An ounce of prevention
Dickinson insists that all of this is avoidable if hunters stop that cycle at its source: sonic damage from gunshots.
“Let’s stop spoiling our ears so early in life and throughout our lives,” says Dickinson. “One of the ways we mess up our hearing is by pulling the trigger. But for hunters, this is a problem. Hunters need to listen [before, during, and after those trigger pulls]so using sound blocking devices doesn’t work.”
That’s why he helped develop TETRA hearing protection: Dickinson wanted to give hunters a normal, natural hearing experience that can even amplify some of the important frequencies of their particular game (TETRA offers turkey, deer, elk, waterfowl and combined models) but fully protect your ears during the trigger pull. Or your friend next to you in the blind.
It’s never too late to address hearing loss, but Dickinson says hunters who protect their ears at a younger age have an advantage in this new FDA ruling. The best way to improve your hearing, says Dickinson, is to protect it before it degrades. But “hearing aids” like TETRA are dismissed as artifacts of aging. They are not great for younger consumers.

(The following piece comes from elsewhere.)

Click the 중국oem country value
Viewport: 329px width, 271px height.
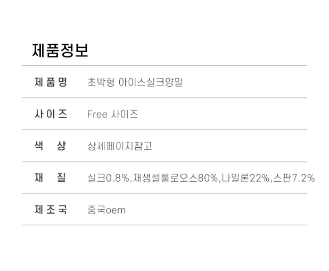click(106, 210)
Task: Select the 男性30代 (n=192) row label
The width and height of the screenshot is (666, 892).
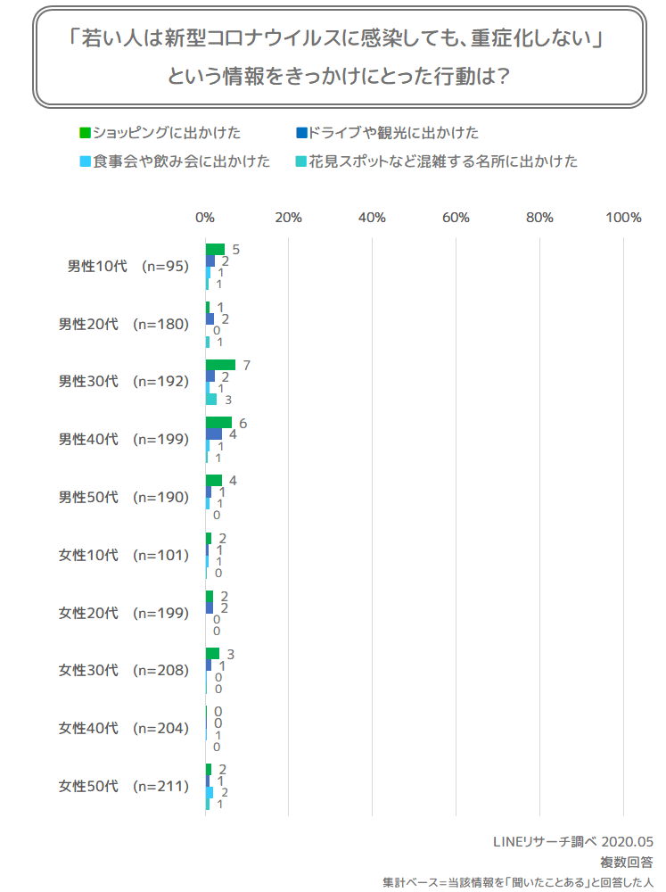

“We need to make clear the connection between hearing loss in your 30s, 40s and 50s, which makes you four to eight times more likely to develop Alzheimer’s and dementia in your 60s. We need to elevate hearing loss as a national health care concern. [instead of just an issue for geriatrics].”
So. What does that leave us? The first takeaway is that younger hunters can have both, an enhanced sound experience with amplification of certain critical frequencies and also noise cancellation when the hammer drops. The second is that instead of a $6,000 financial commitment (rarely covered by standard insurance), hunters can get hearing enhancements and protection for less than $1,000, before they lose their hearing. And the third is that “hearing aids” don’t have to carry a Social Security stigma.
“The hearing industry emphasizes what you can’t hear, how broken you are, how abnormal you are,” says Dickinson. I prefer to talk about what you are missing and what you have lost. That’s why we tune our devices to what you want to hear, whether it’s turkeys gobbling or ducks calling. It’s more of a novel approach. I’m not going to show you that you’re 62 percent broken, I’m going to show you what frequency you need to hear the sound that’s important to you. Whether it’s a gobble or thunder.”
Dickinson says that one way to get younger hunters to protect their hearing before they lose it is to lessen cultural stigmas around hearing loss.
“Even though we’re a hearing protection company, we’re trying to help you hear fun things in nature,” says Dickinson. “That requires changing our view of hearing devices. We now have 25-year-olds who wear designer eyeglass frames with clear plastic lenses because they think those glasses look sexy. I want to create a world where a little wire in your ear is sexy because it makes you listen more than anyone else.”
But forget sexy. One of the most insidious parts of hearing loss is that hunters forget what they used to hear because hearing loss is so gradual. Imagine being able to hear distant gobblers during turkey season, or the growl of a deer in the woods behind you, long after you thought you’d missed your chance.